■ Instructions to follow ■
Starting at the first line, reproduce the listing below in full, exactly as given.

■ Source material ■
───

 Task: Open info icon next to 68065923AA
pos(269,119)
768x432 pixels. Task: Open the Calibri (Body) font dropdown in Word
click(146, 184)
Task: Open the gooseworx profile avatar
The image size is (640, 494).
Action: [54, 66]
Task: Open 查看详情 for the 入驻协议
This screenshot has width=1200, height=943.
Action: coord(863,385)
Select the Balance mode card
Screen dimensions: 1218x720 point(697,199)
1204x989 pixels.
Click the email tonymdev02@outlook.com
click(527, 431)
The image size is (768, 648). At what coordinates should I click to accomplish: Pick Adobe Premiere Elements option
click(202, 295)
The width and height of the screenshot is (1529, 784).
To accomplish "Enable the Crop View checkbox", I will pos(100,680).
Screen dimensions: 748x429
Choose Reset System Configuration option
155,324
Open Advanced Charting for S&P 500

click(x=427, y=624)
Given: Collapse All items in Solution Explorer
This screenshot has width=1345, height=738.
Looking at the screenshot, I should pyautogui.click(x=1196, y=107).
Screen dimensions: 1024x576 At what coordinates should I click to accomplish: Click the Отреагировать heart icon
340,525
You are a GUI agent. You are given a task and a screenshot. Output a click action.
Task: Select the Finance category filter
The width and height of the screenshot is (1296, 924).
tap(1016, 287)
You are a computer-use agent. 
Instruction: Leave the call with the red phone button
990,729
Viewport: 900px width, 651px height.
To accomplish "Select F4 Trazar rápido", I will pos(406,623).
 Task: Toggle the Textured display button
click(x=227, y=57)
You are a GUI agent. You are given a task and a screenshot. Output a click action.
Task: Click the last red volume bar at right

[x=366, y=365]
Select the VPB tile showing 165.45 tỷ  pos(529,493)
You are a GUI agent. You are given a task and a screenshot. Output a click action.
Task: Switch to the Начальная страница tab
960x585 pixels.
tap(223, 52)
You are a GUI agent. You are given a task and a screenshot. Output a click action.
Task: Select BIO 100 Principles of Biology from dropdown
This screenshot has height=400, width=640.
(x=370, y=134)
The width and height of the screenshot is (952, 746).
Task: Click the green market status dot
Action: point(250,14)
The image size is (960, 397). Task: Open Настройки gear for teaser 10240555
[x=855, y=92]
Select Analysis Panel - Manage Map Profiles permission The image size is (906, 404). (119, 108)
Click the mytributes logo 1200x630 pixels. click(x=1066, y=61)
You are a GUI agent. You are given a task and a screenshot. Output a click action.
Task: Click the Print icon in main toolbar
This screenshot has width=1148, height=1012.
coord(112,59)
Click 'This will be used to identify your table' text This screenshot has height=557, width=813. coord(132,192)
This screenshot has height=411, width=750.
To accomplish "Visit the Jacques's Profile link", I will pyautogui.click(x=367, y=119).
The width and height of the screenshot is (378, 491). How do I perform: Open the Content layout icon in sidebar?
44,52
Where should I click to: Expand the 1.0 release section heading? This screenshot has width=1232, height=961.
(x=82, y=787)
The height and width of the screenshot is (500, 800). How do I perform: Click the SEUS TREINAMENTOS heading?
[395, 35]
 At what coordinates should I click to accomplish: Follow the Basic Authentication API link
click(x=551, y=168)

───

■ Solution ■
 Task: Open info icon next to 68065923AA
pos(269,119)
768x432 pixels. Task: Open the Calibri (Body) font dropdown in Word
click(146, 184)
Task: Open the gooseworx profile avatar
The image size is (640, 494).
Action: [54, 66]
Task: Open 查看详情 for the 入驻协议
This screenshot has width=1200, height=943.
Action: coord(863,385)
Select the Balance mode card
Screen dimensions: 1218x720 point(697,199)
1204x989 pixels.
Click the email tonymdev02@outlook.com
click(527, 431)
The image size is (768, 648). At what coordinates should I click to accomplish: Pick Adobe Premiere Elements option
click(202, 295)
The width and height of the screenshot is (1529, 784).
To accomplish "Enable the Crop View checkbox", I will pos(100,680).
Screen dimensions: 748x429
Choose Reset System Configuration option
155,324
Open Advanced Charting for S&P 500

click(x=427, y=624)
Given: Collapse All items in Solution Explorer
This screenshot has width=1345, height=738.
Looking at the screenshot, I should pyautogui.click(x=1196, y=107).
Screen dimensions: 1024x576 At what coordinates should I click to accomplish: Click the Отреагировать heart icon
340,525
You are a GUI agent. You are given a task and a screenshot. Output a click action.
Task: Select the Finance category filter
The width and height of the screenshot is (1296, 924).
tap(1016, 287)
You are a computer-use agent. 
Instruction: Leave the call with the red phone button
990,729
Viewport: 900px width, 651px height.
To accomplish "Select F4 Trazar rápido", I will pos(406,623).
 Task: Toggle the Textured display button
click(x=227, y=57)
You are a GUI agent. You are given a task and a screenshot. Output a click action.
Task: Click the last red volume bar at right

[x=366, y=365]
Select the VPB tile showing 165.45 tỷ  pos(529,493)
You are a GUI agent. You are given a task and a screenshot. Output a click action.
Task: Switch to the Начальная страница tab
960x585 pixels.
tap(223, 52)
You are a GUI agent. You are given a task and a screenshot. Output a click action.
Task: Select BIO 100 Principles of Biology from dropdown
This screenshot has height=400, width=640.
(x=370, y=134)
The width and height of the screenshot is (952, 746).
Task: Click the green market status dot
Action: point(250,14)
The image size is (960, 397). Task: Open Настройки gear for teaser 10240555
[x=855, y=92]
Select Analysis Panel - Manage Map Profiles permission The image size is (906, 404). (119, 108)
Click the mytributes logo 1200x630 pixels. click(x=1066, y=61)
You are a GUI agent. You are given a task and a screenshot. Output a click action.
Task: Click the Print icon in main toolbar
This screenshot has width=1148, height=1012.
coord(112,59)
Click 'This will be used to identify your table' text This screenshot has height=557, width=813. coord(132,192)
This screenshot has height=411, width=750.
To accomplish "Visit the Jacques's Profile link", I will pyautogui.click(x=367, y=119).
The width and height of the screenshot is (378, 491). How do I perform: Open the Content layout icon in sidebar?
44,52
Where should I click to: Expand the 1.0 release section heading? This screenshot has width=1232, height=961.
(x=82, y=787)
The height and width of the screenshot is (500, 800). How do I perform: Click the SEUS TREINAMENTOS heading?
[395, 35]
 At what coordinates should I click to accomplish: Follow the Basic Authentication API link
click(x=551, y=168)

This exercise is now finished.